Why Healthcare Needs Interpretable ML — and How FCA Delivers It
Why unexplainable risk scores fail in the clinic, why post-hoc SHAP isn't enough, and how Formal Concept Analysis bakes trust into the model.
A heart-disease risk score that a clinician cannot explain tends to get ignored — and an ignored model is worse than no model at all. That is the quiet failure behind a decade of medical machine learning: the most accurate systems are opaque ensembles whose reasoning no one can audit, while the models doctors can read are often the least accurate.

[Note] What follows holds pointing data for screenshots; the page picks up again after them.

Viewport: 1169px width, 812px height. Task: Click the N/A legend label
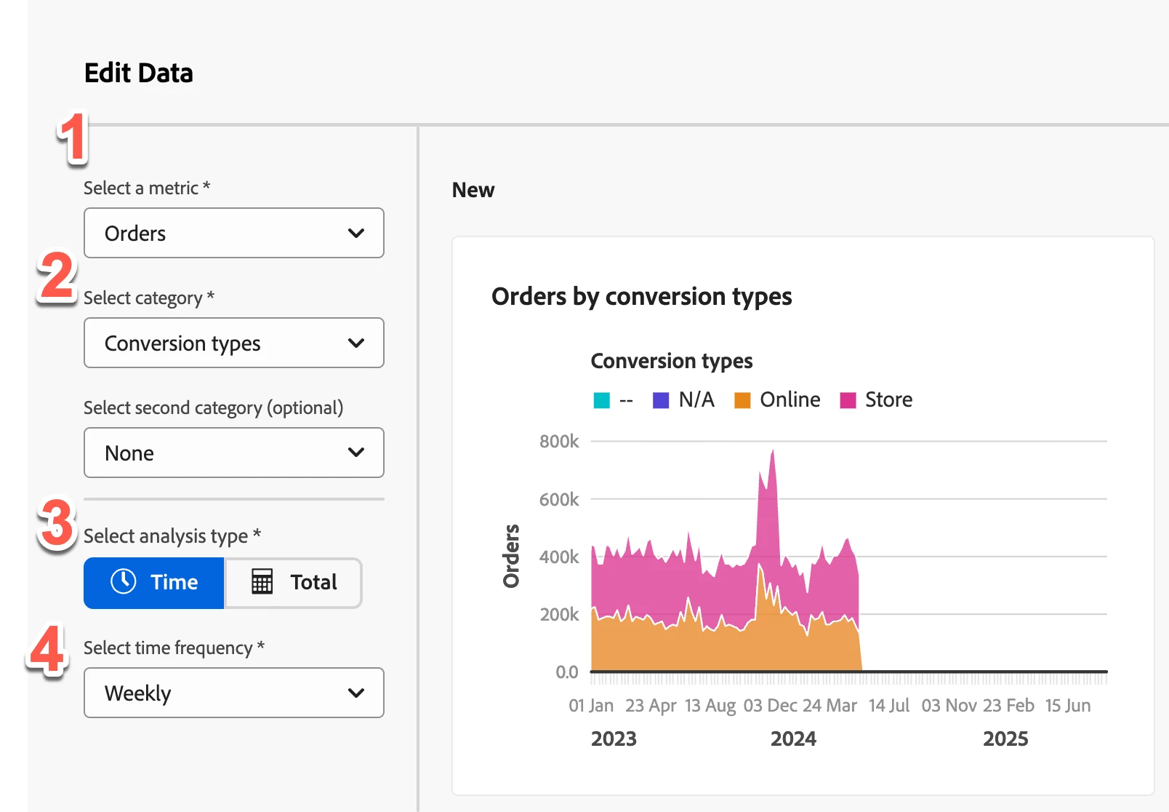click(696, 399)
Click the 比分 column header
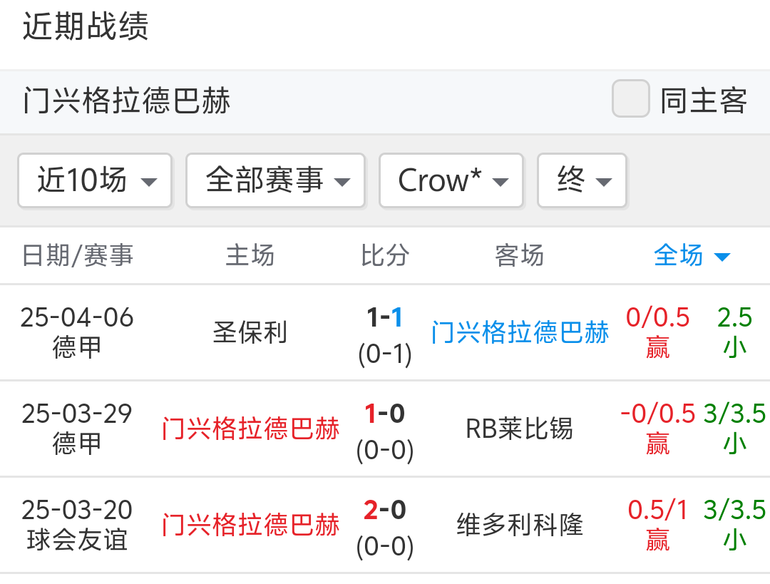This screenshot has height=584, width=770. pos(384,255)
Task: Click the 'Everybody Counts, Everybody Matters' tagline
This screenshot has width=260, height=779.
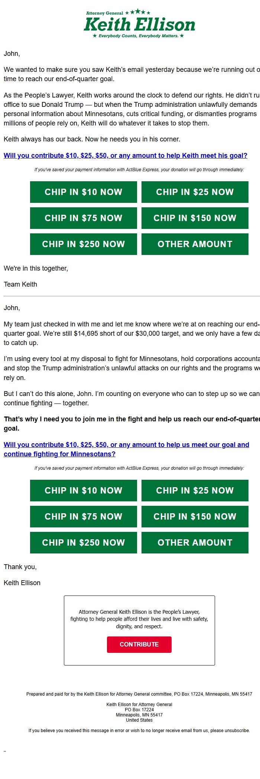Action: pos(138,36)

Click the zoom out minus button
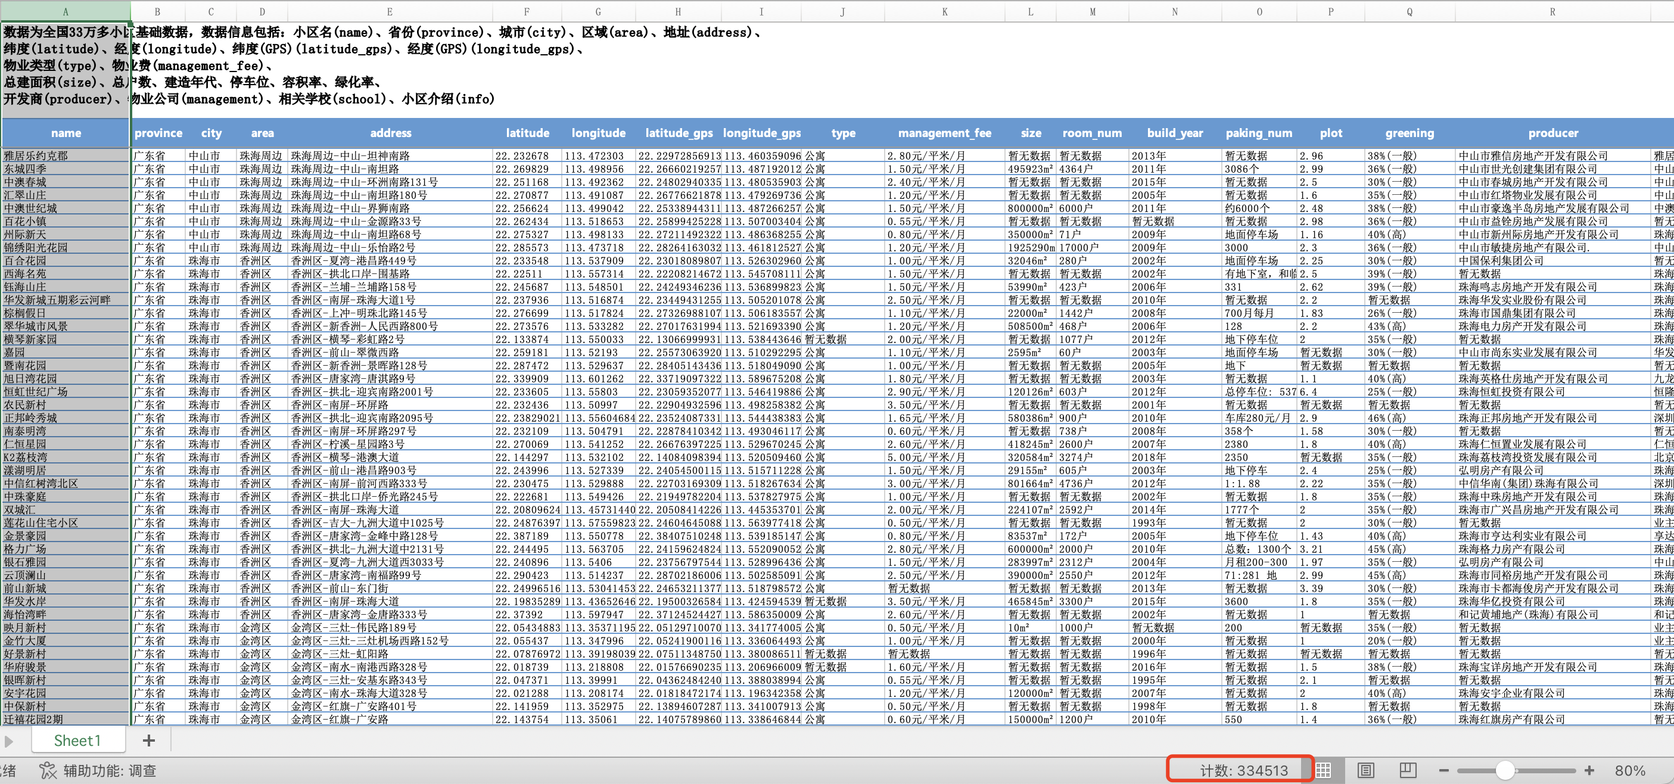[1443, 770]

Healthcare does not reward accuracy alone; it rewards trust.
Why post-hoc explanation isn't enough
Tools like SHAP and LIME can annotate a black-box prediction after the fact, but they describe one case at a time and say nothing about whether the model's overall structure matches how clinicians think about risk. A forest of correlated features with locally plausible attributions can still produce globally incoherent reasoning — coefficients that fight each other, risk factors that fragment across redundant columns. What deployment needs is a model whose internal organisation reflects clinically meaningful groupings from the start.
What Formal Concept Analysis adds
Formal Concept Analysis (FCA) discovers which clinical attributes naturally co-occur in the data — closed sets like high blood pressure + high cholesterol + diabetes in older patients — and builds a lattice of these formal concepts. The key move is to let that lattice shape the model rather than decorate it:
Each concept becomes a training constraint. A closure penalty added to the objective keeps the coefficients of features within one concept consistent with each other — shrinking their variance so correlated risk factors stop fighting. Crucially, the model remains a single, readable logistic regression: every prediction still traces back to interpretable coefficients, but its reasoning is organised around clinically coherent ideas instead of scattered across correlated columns.
Interpretable and accurate
On the BRFSS-2015 survey — roughly 380,000 patients across 22 indicators — this FCA-constrained model lands where you actually want to be. Against random forest, gradient boosting, and plain logistic regression, it posts the best F1 (0.556) and the highest precision (0.709), with well-calibrated probabilities. Higher precision matters when a false positive sends a patient down an unnecessary diagnostic path. The largest coefficient contributors — stroke, general health, heavy alcohol consumption — line up with clinical intuition.
The takeaway
Interpretability is a precondition for deploying ML in healthcare, not a nice-to-have bolted on after training. By baking the concept structure discovered by FCA into the learning objective, you get auditable risk predictions a clinician can reason about — at accuracy that beats the opaque baselines. The honest caveats remain: binary feature encoding loses some signal, survey data is self-reported, and prospective external validation is the next step before any clinical use.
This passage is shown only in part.